▶ _What the task asks_:
Please copy the rows below, replacing "screenshot" with "screen image" and changing nothing else. Leave out the pictures.

▶ _Material to process_:
※ ※ ※

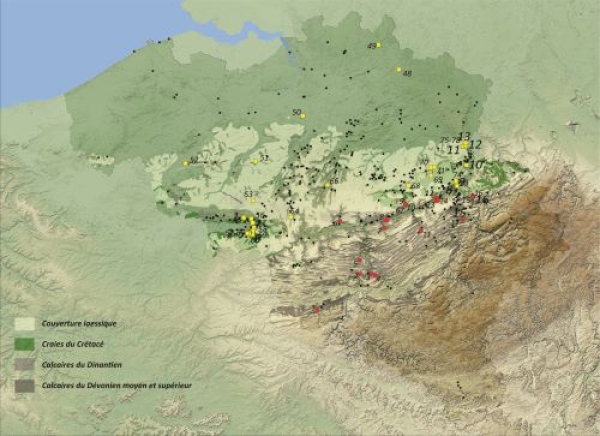Click the yellow marker labeled 52
Viewport: 600px width, 436px height.
pyautogui.click(x=185, y=163)
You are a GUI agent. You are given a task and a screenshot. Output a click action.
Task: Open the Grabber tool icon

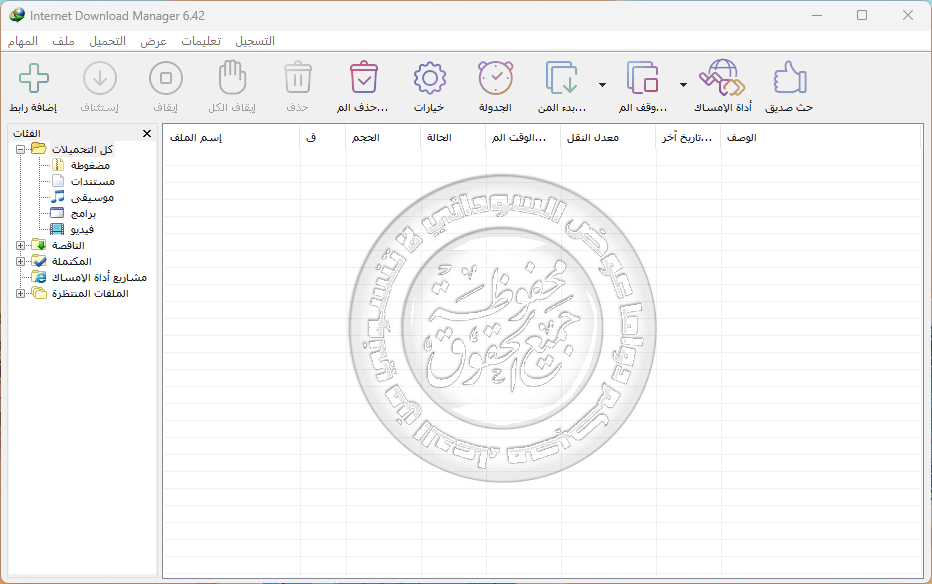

※ ※ ※

▶ _Result of the task_:
Click the yellow marker labeled 52
Viewport: 600px width, 436px height.
pyautogui.click(x=185, y=163)
You are a GUI agent. You are given a task and a screen image. Output a click action.
Task: Open the Grabber tool icon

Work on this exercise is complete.